:: Supplied information ::
※ ※ ※

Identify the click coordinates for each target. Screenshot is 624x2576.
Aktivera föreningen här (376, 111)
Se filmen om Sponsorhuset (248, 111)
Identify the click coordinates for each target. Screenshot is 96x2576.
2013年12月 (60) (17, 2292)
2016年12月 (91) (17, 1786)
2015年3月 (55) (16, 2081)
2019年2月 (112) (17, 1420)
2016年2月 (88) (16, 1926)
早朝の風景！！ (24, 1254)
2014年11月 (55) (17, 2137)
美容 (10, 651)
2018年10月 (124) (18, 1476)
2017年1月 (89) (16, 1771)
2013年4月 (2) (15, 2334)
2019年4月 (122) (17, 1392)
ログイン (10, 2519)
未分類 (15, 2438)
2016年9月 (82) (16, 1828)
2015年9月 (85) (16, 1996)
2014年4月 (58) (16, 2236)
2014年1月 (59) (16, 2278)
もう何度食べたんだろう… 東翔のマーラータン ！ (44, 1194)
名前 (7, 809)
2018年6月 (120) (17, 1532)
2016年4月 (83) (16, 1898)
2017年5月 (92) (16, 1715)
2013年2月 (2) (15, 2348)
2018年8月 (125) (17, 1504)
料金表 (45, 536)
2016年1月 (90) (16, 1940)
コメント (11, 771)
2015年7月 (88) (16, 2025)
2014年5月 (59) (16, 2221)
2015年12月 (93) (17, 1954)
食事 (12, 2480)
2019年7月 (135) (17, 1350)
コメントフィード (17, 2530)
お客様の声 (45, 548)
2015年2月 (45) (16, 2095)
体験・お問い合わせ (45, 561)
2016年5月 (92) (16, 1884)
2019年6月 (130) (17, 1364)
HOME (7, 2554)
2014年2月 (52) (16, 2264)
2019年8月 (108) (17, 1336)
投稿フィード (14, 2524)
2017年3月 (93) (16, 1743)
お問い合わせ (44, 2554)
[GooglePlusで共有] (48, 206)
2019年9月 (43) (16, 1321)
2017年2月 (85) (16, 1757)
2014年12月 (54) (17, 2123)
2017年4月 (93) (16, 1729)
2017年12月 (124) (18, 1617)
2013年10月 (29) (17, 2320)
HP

※ ※ ※

:: Exercise description ::
Nothing but the lines from the one containing "2018年8月 (125) (17, 1504)" to the end of the records above should appear, each copied exactly.

:: Answer box ::
2018年8月 (125) (17, 1504)
料金表 (45, 536)
2016年1月 (90) (16, 1940)
コメント (11, 771)
2015年7月 (88) (16, 2025)
2014年5月 (59) (16, 2221)
2015年12月 (93) (17, 1954)
食事 (12, 2480)
2019年7月 (135) (17, 1350)
コメントフィード (17, 2530)
お客様の声 (45, 548)
2015年2月 (45) (16, 2095)
体験・お問い合わせ (45, 561)
2016年5月 (92) (16, 1884)
2019年6月 (130) (17, 1364)
HOME (7, 2554)
2014年2月 (52) (16, 2264)
2019年8月 (108) (17, 1336)
投稿フィード (14, 2524)
2017年3月 (93) (16, 1743)
お問い合わせ (44, 2554)
[GooglePlusで共有] (48, 206)
2019年9月 (43) (16, 1321)
2017年2月 (85) (16, 1757)
2014年12月 (54) (17, 2123)
2017年4月 (93) (16, 1729)
2017年12月 (124) (18, 1617)
2013年10月 (29) (17, 2320)
HP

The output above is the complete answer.